Maître Eckhart, la mystique par-delà les siècles

« A quoi bon des poètes en temps de détresse ? », se demandait le poète et philosophe Friedrich Hölderlin (1770-1843). On pourrait ajouter : et à quoi bon des mystiques à l’heure des catastrophes, ces incandescents dont le verbe brûle de leur amour pour Dieu ? Jean de la Croix, Thérèse d’Avila, Bernard de Clairvaux… De ces noms les plus connus, l’Eglise a fait des saints. Mais d’un autre elle a fait un hérétique.

« Réduit à rien. Les derniers jours de Maître Eckhart », de Rémy Valléjo, éd. du Cerf, 232 p., 18 €, numérique 12 €.
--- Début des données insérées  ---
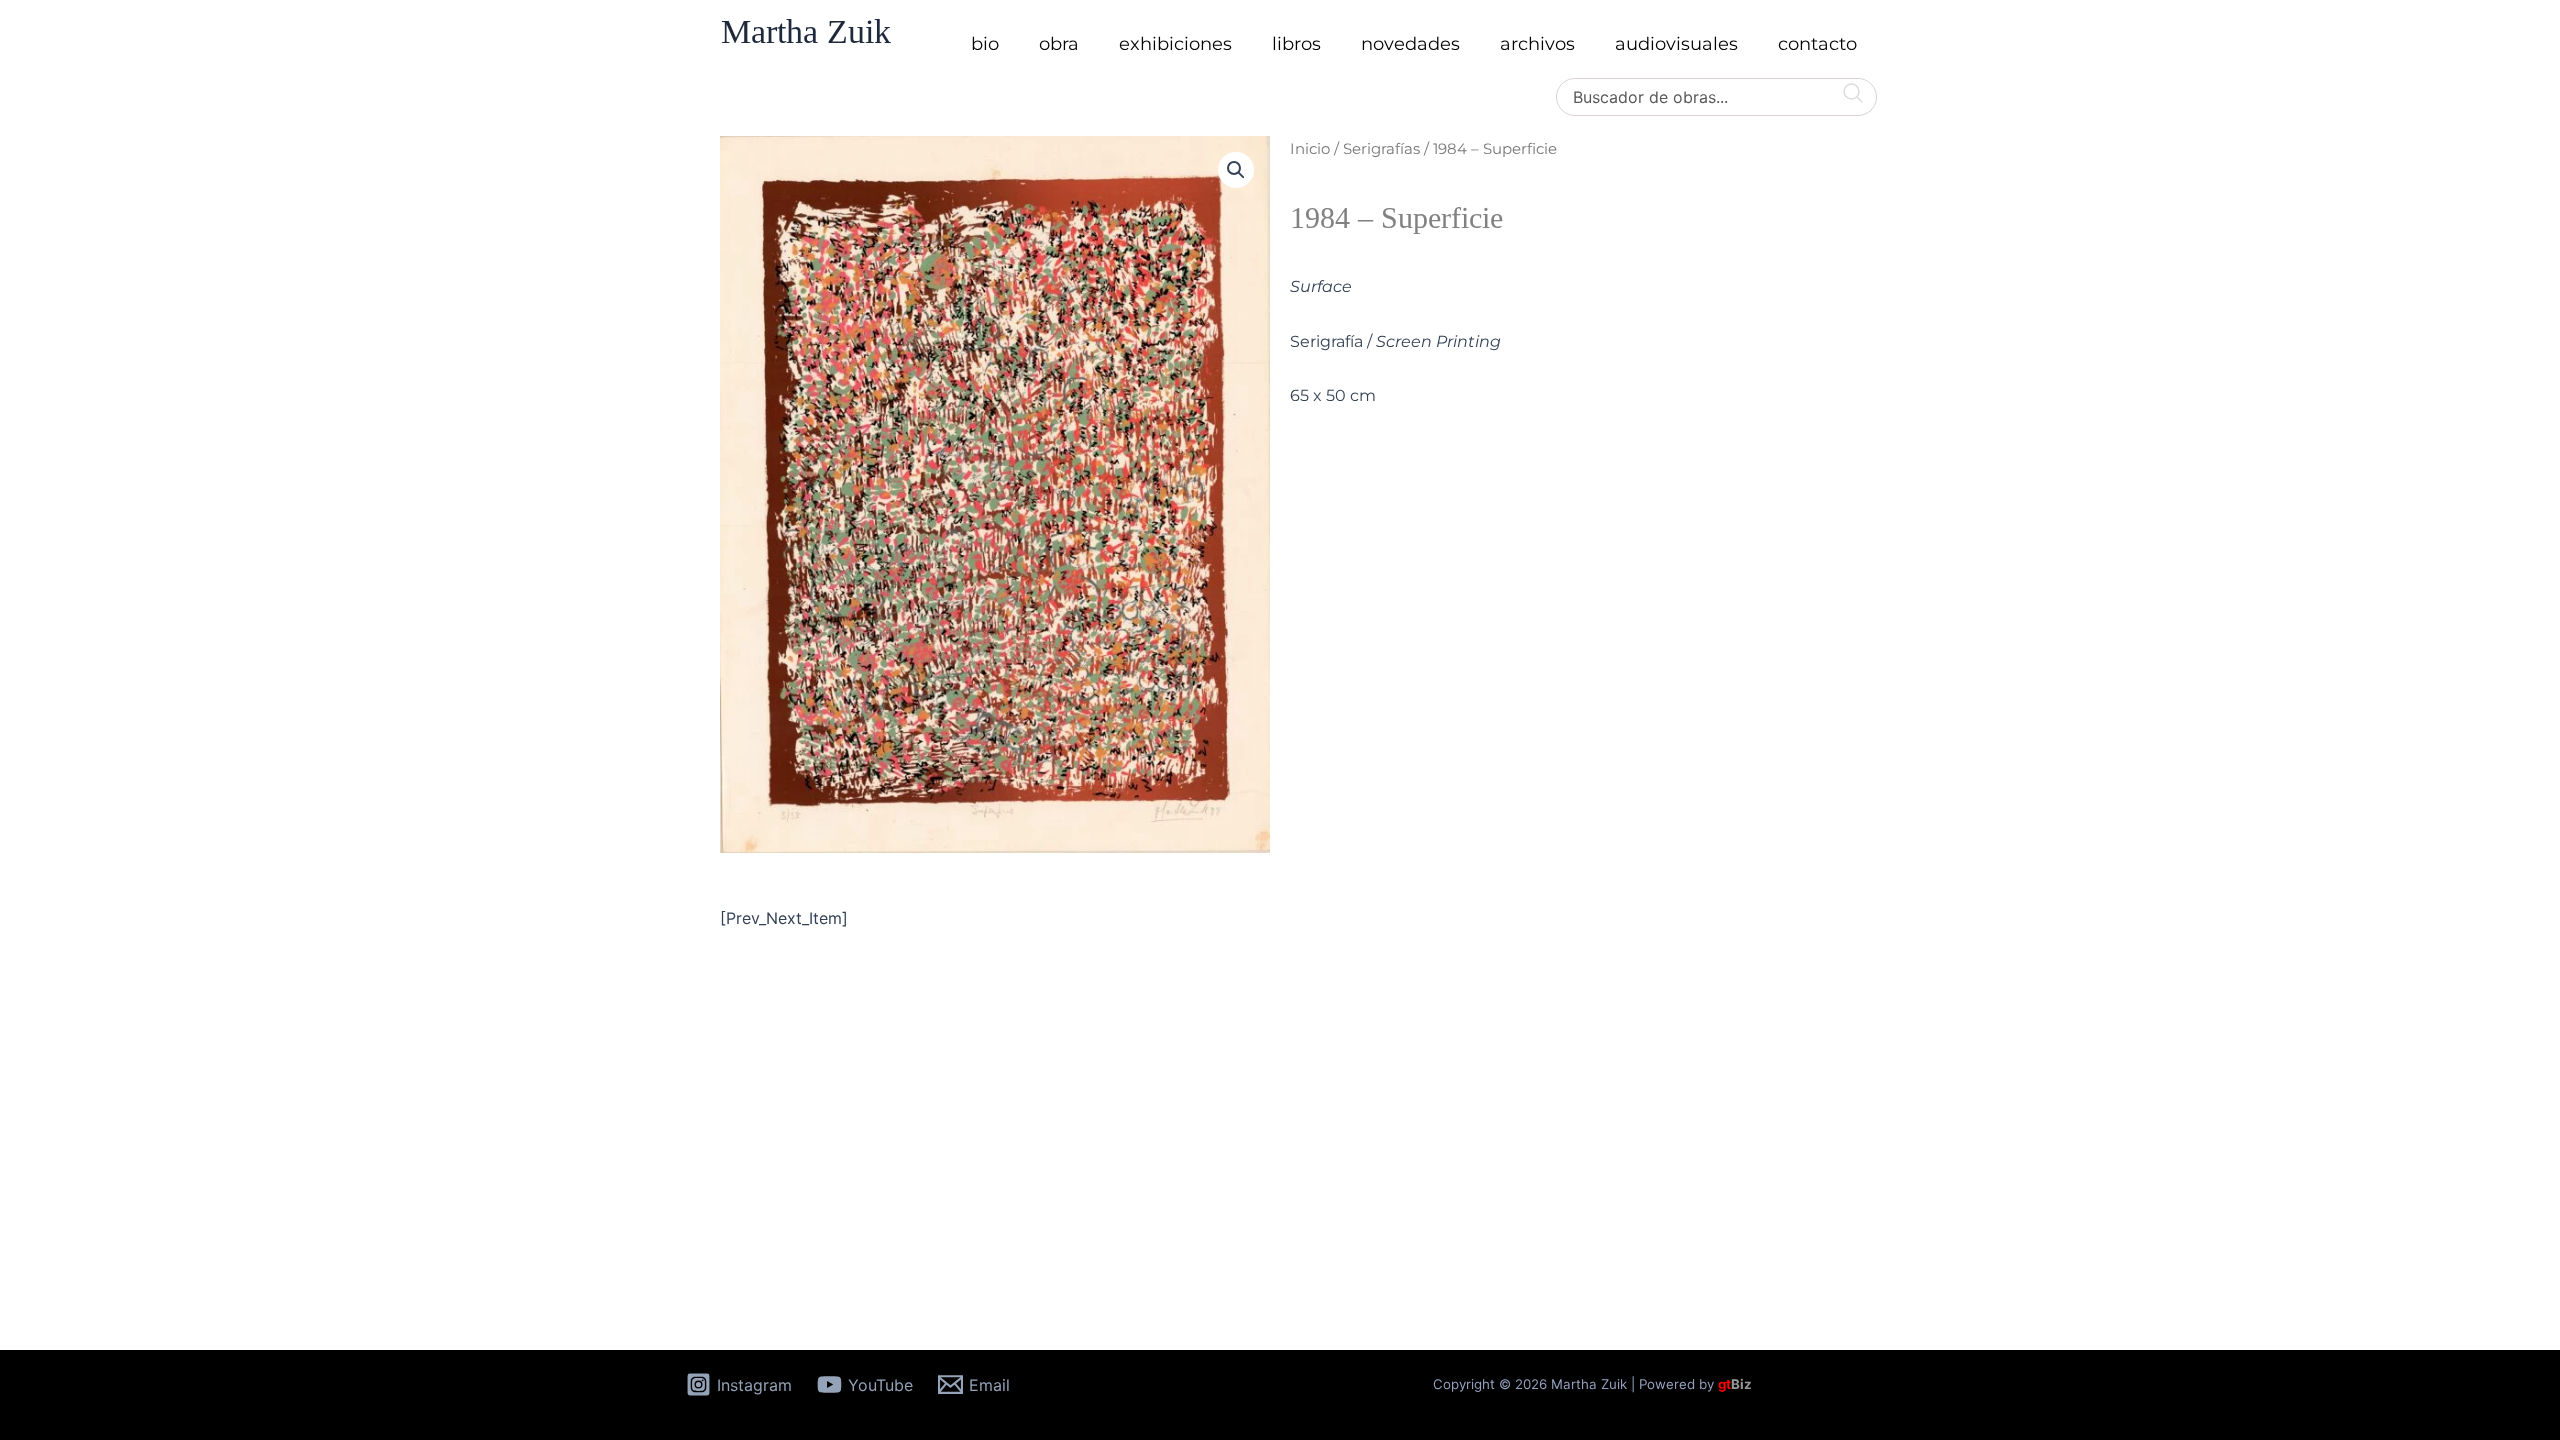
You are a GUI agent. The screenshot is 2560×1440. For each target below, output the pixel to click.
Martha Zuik (806, 31)
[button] (1236, 170)
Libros (1296, 44)
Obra (1059, 44)
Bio (985, 44)
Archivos (1537, 44)
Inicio (1310, 149)
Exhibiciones (1175, 44)
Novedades (1410, 44)
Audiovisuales (1676, 44)
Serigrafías (1381, 149)
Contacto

Ce dominicain qui fut le premier à prêcher dans une langue vernaculaire est le père d’un courant que l’on appelle la « mystique rhénane » : Maître Eckhart, dont les sermons nous interpellent par-delà sept siècles. « La parole de Maître Eckhart ne représente pas une quelconque fuite du monde, mais le “plus court moyen” pour aller à Dieu, dans un monde qui sombre dans la confusion, la dissension et le chaos », écrit le dominicain Rémy Valléjo dans Réduit à rien, un récit littéraire sur les derniers jours d’une existence achevée quelque part sur la route entre Cologne et Avignon, en 1328, où il allait plaider lui-même sa cause auprès du pape Jean XXII.

Le siècle qui suivit la mort de Johannes Eckhart, né vers 1260 à Hochheim, en Allemagne, fut lui aussi un temps de catastrophe. La peste et les guerres « éveillent chez ses contemporains le doute, l’effroi et même la peur d’un châtiment divin », écrit Rémy Valléjo, spécialiste des mystiques rhénans et auteur en 2018 de Maître Eckhart. Je ne sais pas (éd. du Cerf).

Unité et grâce

La limpidité des adresses du dominicain explique-t-elle l’intérêt que notre époque lui porte ? « Lire un sermon allemand d’Eckhart, c’est donc toujours lire un texte théologique et un texte littéraire », souligne Elisabeth Boncour, dans un « Que sais-je ? » sur l’auteur des Sermons paru au printemps.

Si la théologie d’Eckhart influence Nicolas de Cues (1401-1464), le père du protestantisme Martin Luther (1483-1546), puis les philosophes modernes comme Friedrich Hegel (1770-1831) et Arthur Schopenhauer (1788-1860), un regain d’intérêt s’observe depuis plusieurs décennies. En France, du moins, où les études eckhartiennes ont « proliféré » depuis les années 1950, relève Elisabeth Boncour, spécialiste de philosophie médiévale et enseignante à l’Institut catholique de Paris.

Eckhart, qui était deux fois « maître » – de lecture (Lesemeister) et de vie (Lebemeister) –, nous parle donc toujours. Peut-être est-ce parce que, à une modernité présumée désenchantée, son verbe traite de la part la plus universelle du message chrétien : le sens de l’unité et la quête de la grâce. « Lorsque tout alentour tout s’effondre et se dérobe, quand nul appui solide n’est envisageable, l’homme fait l’expérience de son être “nu” et démuni », relève Rémy Valléjo, qui met justement en scène, dans son récit, un homme en plein dénuement dont la pureté du message est incomprise par les clercs qui instruisent son procès en hérésie – sa condamnation sera confirmée par une bulle papale après sa mort.